Ok, I don't want to be a trader to my fellow diet bloggers..but it seems that most of them are not posting or just posting a little. I know the holidays are stressful and busy, but I think I need to blog because of that more. I also am new to blogging and do not have a super busy schedule or kids. I am just whining because I miss their blogging :(. I miss reading about their adventures in the world of food and excercise. I hope it returns to normal soon, they motivate me so much.
So onto the fact that it is Friday and everyone seems to be in a bad mood around me. I am in a fine mood, but ready for the weekend. I forgot how yucky snow is, and how cold it gets. I never want to get up to excercise in the mornings lately. I did today though, so I am proud of myself. The bed seems a bit more cozy when the air is cold then it did before the winter. I miss nice weather already.

To-do list:
A. Translate this sentence from the blog post into Spanish: "I miss nice weather already."
B. Copy the blog post word for word from "Ok, I don't" up to and including "me so much.".

[Dataset items]
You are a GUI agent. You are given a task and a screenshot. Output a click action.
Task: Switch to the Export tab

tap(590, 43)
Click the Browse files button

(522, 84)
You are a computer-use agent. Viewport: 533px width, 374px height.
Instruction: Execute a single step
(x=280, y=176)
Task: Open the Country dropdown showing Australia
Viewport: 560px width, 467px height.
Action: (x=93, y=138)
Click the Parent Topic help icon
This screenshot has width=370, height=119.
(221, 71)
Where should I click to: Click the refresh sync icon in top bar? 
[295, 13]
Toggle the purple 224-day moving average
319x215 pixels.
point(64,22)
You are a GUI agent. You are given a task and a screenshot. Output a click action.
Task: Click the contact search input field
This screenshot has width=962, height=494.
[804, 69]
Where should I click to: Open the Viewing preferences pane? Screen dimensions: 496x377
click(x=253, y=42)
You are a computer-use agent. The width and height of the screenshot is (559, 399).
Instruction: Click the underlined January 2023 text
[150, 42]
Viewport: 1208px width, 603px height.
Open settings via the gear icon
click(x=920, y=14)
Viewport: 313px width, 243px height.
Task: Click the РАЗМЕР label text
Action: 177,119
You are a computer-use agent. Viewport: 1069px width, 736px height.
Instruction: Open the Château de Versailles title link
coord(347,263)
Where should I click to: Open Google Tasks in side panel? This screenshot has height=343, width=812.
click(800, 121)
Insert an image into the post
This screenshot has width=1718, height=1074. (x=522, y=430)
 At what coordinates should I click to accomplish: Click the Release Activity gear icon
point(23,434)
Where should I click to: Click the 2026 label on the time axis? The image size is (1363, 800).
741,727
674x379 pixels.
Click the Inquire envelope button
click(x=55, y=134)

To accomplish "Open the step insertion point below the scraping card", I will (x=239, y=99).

Answers per task:
A. Ya extraño el buen clima.

B.
Ok, I don't want to be a trader to my fellow diet bloggers..but it seems that most of them are not posting or just posting a little. I know the holidays are stressful and busy, but I think I need to blog because of that more. I also am new to blogging and do not have a super busy schedule or kids. I am just whining because I miss their blogging :(. I miss reading about their adventures in the world of food and excercise. I hope it returns to normal soon, they motivate me so much.